Sultana Mirza & Anr. v. State Of Uttar Pradesh & Ors. (2020), a decision of the Allahabad High Court, established that the Constitutional Court bears the responsibility of overseeing and upholding both constitutional morality and the rights of citizens, particularly when these rights are endangered solely due to their sexual orientation.

The Supreme Court of India acknowledged this case in its publication titled "Sensitisation Module for the Judiciary on LGBTIQA+ Community" as one of the High Court judgments that effectively addressed the difficulties and obstacles experienced by queer individuals within the justice system due to their systemic marginalization.

== Background ==
Sultana Mirza and her same-sex romantic partner have cohabited for several years, but their relationship has encountered opposition from both their family members and the broader community. Consequently, the couple fear potential harassment and threats that could jeopardize their safety and ability to enjoy their same-sex relationship and filed a writ petition for protection order.

== Opinion of the Court ==
The Bench, guided by the Supreme Court's precedent in Navtej Singh Johar v. Union of India (2018), noted that sexual orientation constitutes an inherent aspect of the constitutional rights to liberty, dignity, privacy, personal autonomy, and equality. The bench further observed that the state bears both negative and positive obligations with regard to sexual orientation, encompassing not only refraining from discrimination but also recognizing and upholding rights that contribute to authentic well-being within same-sex relationships.

Moreover, the bench drew upon the insights of the Supreme Court in Navtej Singh Johar v. Union of India (2018), regarding Constitutional morality. Constitutional morality mandates that citizens should be well-acquainted with and supportive of the fundamental values of the Constitution, which include liberty, equality, and fraternity, as these ethical principles underpin the overarching goals of the Constitution. It is of paramount importance to acknowledge that the integration of constitutional morality occurs progressively and may continue over time in a society, and in order to foster this advancement, constitutional courts are entrusted with the responsibility of acting as external facilitators. The duty of the constitutional courts encompasses the oversight of upholding constitutional morality, a role essential for fostering an environment that supports the advancement of human dignity and liberty.
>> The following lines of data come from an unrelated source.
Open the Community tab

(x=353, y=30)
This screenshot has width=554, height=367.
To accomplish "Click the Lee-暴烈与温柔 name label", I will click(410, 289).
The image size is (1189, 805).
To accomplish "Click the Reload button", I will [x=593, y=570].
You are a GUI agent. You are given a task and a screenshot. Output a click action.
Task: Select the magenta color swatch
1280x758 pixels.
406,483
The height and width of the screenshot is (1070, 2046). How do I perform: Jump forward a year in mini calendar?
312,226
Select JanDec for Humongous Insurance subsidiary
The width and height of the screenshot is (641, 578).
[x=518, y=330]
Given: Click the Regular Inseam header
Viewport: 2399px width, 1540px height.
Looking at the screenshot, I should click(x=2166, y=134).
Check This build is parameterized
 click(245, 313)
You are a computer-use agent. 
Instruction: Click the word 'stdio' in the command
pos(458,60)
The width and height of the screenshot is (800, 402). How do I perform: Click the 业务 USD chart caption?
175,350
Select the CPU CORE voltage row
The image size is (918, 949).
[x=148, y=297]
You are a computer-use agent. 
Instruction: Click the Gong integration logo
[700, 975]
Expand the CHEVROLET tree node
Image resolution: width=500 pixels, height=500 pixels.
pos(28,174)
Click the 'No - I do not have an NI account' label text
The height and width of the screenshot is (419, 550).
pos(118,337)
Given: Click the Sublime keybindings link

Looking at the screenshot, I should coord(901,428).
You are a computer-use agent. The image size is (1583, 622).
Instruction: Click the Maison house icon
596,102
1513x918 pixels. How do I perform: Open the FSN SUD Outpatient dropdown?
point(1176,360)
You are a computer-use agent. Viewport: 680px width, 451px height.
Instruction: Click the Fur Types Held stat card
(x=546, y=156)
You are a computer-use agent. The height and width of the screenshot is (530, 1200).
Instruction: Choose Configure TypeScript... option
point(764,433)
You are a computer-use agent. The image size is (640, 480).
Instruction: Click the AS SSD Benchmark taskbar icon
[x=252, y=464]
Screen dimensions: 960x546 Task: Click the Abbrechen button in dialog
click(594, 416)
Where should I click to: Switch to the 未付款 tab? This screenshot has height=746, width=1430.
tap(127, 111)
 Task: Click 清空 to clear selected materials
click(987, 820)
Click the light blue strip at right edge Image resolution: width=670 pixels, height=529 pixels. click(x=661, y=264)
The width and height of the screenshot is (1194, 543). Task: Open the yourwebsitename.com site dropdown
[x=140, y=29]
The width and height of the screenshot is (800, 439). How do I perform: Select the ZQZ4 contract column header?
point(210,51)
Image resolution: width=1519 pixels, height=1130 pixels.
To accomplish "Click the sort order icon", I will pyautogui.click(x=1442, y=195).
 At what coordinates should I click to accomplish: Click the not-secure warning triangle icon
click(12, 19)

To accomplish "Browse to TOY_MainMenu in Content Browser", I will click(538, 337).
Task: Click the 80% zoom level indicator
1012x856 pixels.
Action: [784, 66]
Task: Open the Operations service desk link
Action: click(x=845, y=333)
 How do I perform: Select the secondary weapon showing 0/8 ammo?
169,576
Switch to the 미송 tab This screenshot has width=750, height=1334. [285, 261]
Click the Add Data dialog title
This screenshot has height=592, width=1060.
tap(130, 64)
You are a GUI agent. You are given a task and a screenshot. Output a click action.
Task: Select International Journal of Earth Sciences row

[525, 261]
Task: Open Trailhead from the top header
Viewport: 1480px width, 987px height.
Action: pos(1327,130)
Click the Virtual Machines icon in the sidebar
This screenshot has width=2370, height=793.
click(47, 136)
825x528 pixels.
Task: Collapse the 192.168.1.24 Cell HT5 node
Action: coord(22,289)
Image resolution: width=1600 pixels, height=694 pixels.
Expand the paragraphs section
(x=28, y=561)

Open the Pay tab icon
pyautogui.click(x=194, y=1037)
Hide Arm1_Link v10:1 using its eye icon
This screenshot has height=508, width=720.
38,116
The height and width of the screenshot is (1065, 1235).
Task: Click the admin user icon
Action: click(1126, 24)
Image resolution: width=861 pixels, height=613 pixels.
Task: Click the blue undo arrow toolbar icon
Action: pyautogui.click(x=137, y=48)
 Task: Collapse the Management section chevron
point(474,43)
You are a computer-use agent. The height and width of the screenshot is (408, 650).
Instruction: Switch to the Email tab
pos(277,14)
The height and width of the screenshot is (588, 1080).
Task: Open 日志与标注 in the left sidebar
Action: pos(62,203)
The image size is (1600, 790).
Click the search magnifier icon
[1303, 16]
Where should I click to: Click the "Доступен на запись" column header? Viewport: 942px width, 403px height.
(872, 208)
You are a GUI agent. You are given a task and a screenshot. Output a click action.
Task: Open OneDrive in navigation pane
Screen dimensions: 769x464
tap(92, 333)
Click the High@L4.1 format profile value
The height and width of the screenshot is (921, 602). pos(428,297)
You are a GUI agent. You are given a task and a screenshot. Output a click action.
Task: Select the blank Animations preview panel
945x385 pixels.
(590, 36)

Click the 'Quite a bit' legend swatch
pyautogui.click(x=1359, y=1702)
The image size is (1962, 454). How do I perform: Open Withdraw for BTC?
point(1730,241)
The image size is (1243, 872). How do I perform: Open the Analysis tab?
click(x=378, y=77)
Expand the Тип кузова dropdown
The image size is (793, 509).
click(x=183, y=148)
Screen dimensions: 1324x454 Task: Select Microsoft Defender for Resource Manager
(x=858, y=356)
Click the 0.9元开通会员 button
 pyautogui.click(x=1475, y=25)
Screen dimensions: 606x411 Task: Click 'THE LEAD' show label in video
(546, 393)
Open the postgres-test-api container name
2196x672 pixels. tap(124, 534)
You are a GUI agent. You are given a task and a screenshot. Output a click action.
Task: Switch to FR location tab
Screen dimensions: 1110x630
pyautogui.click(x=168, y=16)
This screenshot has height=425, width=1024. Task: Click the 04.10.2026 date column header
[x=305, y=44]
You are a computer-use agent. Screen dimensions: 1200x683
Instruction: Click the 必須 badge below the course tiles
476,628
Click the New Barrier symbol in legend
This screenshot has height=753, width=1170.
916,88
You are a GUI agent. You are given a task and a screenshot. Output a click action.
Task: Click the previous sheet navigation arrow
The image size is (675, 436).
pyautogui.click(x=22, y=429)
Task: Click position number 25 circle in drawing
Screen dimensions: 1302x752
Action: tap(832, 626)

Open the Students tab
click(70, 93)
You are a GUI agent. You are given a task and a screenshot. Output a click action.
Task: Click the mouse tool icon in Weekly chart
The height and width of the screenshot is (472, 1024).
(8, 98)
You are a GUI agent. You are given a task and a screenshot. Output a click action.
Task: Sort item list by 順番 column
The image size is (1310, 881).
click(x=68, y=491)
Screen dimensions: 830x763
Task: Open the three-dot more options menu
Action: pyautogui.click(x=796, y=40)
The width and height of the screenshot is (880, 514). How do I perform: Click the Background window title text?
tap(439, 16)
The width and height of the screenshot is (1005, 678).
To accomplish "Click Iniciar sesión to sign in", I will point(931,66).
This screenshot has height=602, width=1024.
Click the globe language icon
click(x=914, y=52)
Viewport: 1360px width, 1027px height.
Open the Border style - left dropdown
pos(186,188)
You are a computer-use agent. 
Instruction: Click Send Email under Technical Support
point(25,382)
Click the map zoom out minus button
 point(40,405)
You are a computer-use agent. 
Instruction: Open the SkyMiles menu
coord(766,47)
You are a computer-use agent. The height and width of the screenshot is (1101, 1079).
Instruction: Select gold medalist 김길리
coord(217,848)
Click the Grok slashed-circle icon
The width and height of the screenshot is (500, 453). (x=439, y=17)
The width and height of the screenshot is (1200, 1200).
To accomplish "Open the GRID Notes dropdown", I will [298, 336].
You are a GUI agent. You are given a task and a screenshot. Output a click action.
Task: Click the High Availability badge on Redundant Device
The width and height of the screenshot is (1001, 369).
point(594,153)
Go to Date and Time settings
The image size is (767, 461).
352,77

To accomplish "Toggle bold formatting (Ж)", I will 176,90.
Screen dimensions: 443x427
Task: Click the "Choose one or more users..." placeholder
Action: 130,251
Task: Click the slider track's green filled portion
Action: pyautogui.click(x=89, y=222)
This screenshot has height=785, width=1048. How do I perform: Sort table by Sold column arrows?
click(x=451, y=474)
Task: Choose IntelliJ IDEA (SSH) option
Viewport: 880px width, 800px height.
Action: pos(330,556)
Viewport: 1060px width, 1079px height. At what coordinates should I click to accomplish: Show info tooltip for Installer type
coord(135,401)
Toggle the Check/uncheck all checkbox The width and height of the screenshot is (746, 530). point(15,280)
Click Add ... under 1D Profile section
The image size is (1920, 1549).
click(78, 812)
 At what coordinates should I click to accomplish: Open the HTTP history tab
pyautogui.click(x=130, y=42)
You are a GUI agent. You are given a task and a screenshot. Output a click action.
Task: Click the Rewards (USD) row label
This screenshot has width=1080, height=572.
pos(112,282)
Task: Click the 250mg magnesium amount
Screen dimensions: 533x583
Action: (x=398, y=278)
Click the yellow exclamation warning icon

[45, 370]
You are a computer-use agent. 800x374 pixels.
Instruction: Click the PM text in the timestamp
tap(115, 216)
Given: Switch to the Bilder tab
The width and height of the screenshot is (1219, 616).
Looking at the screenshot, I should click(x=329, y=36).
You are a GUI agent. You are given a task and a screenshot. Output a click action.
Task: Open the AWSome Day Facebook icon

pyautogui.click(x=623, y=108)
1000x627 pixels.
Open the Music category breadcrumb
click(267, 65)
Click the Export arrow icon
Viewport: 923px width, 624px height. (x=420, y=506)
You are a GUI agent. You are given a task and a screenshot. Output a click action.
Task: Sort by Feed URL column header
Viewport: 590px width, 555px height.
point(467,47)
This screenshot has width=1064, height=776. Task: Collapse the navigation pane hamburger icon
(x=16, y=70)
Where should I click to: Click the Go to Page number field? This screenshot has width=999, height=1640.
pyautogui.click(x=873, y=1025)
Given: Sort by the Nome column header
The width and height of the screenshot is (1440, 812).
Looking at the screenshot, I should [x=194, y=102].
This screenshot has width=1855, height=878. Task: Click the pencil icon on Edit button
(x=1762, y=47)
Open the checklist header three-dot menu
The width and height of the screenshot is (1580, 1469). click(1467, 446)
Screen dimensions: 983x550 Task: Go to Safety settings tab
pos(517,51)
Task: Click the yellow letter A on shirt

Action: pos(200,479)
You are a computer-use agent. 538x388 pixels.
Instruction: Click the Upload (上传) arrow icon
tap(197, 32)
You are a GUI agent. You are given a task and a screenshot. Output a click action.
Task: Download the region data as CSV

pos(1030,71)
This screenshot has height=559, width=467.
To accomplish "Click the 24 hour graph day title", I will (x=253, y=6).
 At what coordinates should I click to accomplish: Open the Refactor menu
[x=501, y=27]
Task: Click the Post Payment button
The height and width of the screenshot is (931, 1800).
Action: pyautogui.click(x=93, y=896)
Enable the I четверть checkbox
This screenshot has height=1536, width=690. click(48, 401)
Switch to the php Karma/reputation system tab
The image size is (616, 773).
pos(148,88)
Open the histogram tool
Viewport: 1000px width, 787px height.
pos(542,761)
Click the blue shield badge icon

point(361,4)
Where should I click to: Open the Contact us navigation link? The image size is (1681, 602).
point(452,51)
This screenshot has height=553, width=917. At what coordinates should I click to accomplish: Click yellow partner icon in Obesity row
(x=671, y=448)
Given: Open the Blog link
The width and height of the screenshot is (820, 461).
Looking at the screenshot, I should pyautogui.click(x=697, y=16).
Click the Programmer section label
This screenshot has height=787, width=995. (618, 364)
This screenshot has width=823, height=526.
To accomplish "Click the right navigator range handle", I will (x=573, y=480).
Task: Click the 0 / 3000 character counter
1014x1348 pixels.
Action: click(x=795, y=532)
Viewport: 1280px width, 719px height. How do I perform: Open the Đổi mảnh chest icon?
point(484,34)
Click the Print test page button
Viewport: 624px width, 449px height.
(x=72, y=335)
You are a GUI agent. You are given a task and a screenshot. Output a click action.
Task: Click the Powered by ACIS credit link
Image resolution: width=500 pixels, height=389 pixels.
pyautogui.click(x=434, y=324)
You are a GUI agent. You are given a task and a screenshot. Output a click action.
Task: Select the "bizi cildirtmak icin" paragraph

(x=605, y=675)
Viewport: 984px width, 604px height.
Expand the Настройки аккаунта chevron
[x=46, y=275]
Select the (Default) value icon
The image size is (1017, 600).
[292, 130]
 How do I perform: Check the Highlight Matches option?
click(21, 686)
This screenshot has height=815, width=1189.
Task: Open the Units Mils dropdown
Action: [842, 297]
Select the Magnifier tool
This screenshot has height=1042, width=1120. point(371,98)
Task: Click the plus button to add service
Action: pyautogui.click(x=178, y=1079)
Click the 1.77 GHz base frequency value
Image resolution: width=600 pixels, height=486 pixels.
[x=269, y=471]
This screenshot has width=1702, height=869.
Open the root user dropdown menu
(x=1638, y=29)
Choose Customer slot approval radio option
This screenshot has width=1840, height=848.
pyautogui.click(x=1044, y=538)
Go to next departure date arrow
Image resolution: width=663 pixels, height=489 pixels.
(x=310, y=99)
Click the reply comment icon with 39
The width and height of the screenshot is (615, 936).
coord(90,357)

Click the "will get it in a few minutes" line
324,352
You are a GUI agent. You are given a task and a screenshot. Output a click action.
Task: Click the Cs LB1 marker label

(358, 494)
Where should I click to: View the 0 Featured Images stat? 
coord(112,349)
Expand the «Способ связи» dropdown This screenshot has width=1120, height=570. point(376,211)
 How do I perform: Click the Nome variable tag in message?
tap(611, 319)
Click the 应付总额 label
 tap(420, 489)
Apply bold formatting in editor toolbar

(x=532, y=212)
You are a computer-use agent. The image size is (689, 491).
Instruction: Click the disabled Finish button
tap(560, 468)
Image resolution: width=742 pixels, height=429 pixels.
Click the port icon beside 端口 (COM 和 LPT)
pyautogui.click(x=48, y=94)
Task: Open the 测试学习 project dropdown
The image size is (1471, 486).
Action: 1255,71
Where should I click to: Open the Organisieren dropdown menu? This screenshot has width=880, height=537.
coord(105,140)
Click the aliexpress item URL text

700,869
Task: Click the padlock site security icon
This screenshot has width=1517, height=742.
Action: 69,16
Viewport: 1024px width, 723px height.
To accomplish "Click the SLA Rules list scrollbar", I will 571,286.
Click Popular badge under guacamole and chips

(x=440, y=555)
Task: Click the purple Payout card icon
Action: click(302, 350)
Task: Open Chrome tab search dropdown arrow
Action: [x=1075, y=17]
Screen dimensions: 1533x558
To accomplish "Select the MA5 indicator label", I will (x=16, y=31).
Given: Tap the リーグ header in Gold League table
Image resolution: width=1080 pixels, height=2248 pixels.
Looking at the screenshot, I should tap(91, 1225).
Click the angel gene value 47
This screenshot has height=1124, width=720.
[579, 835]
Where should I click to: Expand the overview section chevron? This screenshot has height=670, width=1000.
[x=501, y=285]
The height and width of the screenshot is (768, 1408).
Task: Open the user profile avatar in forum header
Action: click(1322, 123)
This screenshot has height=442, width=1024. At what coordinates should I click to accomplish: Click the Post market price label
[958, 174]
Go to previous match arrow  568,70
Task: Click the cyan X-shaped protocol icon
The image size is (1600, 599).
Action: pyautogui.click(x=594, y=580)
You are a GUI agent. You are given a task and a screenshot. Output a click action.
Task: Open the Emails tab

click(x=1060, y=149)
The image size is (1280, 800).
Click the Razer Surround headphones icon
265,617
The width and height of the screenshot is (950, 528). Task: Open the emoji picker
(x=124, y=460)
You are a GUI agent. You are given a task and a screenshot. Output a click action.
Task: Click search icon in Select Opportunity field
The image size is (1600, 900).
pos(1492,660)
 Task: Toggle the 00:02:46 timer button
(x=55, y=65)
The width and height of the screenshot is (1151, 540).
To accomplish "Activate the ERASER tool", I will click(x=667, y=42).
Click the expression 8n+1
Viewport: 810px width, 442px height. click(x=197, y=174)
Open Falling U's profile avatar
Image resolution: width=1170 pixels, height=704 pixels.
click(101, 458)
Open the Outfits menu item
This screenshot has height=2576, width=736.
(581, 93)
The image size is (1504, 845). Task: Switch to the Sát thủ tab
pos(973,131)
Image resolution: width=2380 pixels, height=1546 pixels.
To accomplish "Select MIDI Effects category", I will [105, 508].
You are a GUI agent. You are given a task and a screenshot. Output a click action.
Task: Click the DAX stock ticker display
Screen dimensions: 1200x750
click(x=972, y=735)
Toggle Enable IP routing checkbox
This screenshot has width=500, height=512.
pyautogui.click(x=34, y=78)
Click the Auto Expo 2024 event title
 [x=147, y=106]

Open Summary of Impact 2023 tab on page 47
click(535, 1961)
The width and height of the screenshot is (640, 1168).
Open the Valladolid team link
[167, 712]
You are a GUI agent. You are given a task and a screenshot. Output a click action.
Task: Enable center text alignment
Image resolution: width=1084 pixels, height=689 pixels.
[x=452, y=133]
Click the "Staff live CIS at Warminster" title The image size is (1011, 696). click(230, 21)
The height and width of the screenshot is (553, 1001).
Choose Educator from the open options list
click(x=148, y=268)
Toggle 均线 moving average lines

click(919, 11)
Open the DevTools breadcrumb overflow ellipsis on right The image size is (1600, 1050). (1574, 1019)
This Court, being a Constitutional Court, is duty bound to monitor and observe Constitutional morality, as well as the rights of citizens that are under threat only on account of sexual orientation.
— pp. 4 of 5

The Bench issued a directive to the Senior Superintendent of Police in Shamli, instructing them to furnish essential protection and ensure the prevention of any form of harassment against the couple.

== Impact ==
The Supreme Court of India acknowledged this case in its publication titled "Sensitisation Module for the Judiciary on LGBTIQA+ Community" as one of the High Court judgments that effectively addressed the difficulties and obstacles experienced by queer individuals within the justice system due to their systemic marginalization.

== Related Cases ==

=== High Court Cases ===
This section delves into relevant cases from the High Courts of India. It's important to note that judgments rendered by one High Court do not hold mandatory authority over another, but they can still be regarded as influential precedents.

==== Poonam Rani v. State of Uttar Pradesh ====

In the related case of Poonam Rani v. State of Uttar Pradesh (2021), a same-sex couple residing together, approached the Allahabad High Court seeking protection against threat to their life and liberty by family members and the immediate society. In contrast to the Sultana Mirza v. State of Uttar Pradesh, the verdict in Poonam Rani v. State of Uttar Pradesh explicitly highlight the entitlement of queer individuals in relationships to equal citizenship and protection under the law and reinforced the principle of non-discrimination.

A two-judge Bench of the Allahabad High Court, invoked the Supreme Court precedent set by Navtej Singh Johar v. Union of India (2018), highlighted that individuals belonging to the queer community possess the same constitutional rights as all other citizens, encompassing protected liberties and equal citizenship, devoid of discrimination, and ensuring equal protection under the law. The Bench further noted that the freedom to select a partner, the capacity to derive satisfaction from intimate relationships, and the entitlement to be free from discriminatory conduct are inherent aspects of the constitutional protection of sexual orientation.

== See also ==
- LGBT rights in India
- Poonam Rani v. State of Uttar Pradesh (2021)
- Chinmayee Jena v. State of Odisha (2020)
- Navtej Singh Johar v. Union of India (2018)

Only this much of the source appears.